24th RQC Seminar
Dr. Vittorio Vitale
(CMSP Group, ICTP, Italy）
ハイブリッド（Zoom ・ 理研 和光事業所 本部棟2階 大会議室）
Unsupervised learning via the Intrinsic Dimension
The identification of universal properties from minimally processed data sets is one goal of machine learning techniques. Both in supervised or unsupervised settings, “making sense” of hitherto unseen raw data is defined at the outset, by encoding the task (regression, classification, etc.) in an objective function. This turns learning and inference into an optimisation problem. Here, starting from data-sets sampled from classical partition functions and one-dimensional quantum models, we build networks (graphs) by drawing links between the points according to a cutoff distance that is determined by the data structure and the choice of metric.
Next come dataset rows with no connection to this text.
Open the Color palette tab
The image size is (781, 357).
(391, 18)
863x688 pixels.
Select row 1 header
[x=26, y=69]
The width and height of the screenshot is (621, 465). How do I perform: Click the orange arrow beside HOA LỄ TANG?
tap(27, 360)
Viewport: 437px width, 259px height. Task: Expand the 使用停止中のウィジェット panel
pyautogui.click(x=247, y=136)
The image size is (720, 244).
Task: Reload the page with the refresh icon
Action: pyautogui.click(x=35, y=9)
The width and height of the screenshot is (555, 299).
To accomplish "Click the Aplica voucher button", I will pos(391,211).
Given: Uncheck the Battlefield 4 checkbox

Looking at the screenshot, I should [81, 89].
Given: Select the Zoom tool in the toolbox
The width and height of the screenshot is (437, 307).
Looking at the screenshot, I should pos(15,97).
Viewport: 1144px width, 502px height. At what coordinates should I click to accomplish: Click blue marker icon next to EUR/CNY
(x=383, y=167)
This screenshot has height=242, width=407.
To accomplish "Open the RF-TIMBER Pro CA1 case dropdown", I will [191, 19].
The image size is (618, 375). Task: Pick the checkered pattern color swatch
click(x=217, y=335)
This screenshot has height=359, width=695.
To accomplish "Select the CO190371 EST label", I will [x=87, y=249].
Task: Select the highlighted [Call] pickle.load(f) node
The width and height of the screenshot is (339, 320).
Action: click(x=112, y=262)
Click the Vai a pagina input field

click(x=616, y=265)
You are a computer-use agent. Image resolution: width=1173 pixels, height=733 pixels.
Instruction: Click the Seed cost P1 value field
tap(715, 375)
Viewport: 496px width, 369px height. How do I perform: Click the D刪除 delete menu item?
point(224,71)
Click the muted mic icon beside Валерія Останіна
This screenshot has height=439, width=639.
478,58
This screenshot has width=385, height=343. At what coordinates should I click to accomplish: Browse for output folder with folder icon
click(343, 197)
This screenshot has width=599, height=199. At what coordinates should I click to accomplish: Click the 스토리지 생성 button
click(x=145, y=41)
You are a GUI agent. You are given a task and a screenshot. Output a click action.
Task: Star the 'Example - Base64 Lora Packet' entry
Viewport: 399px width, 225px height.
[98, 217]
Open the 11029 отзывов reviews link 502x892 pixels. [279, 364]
Remarkably, this enables a transfer of methods and concepts from disconnected fields that allow us to tackle in an agnostic way the study of phase transition in several models. We observe how the minimum number of variables needed to accurately describe the important features of a data-set, the intrinsic dimension Id, behaves in the vicinity of phase transitions. We show how the finite-size analysis of the Id allows us to identify critical points with an accuracy comparable to methods that rely on a priori identification of order parameters. We review previous works [Physical Review X 11 (1), 011040] and elaborate on the topic with new results in case of classical systems with topological defects and ground states of one-dimensional quantum systems.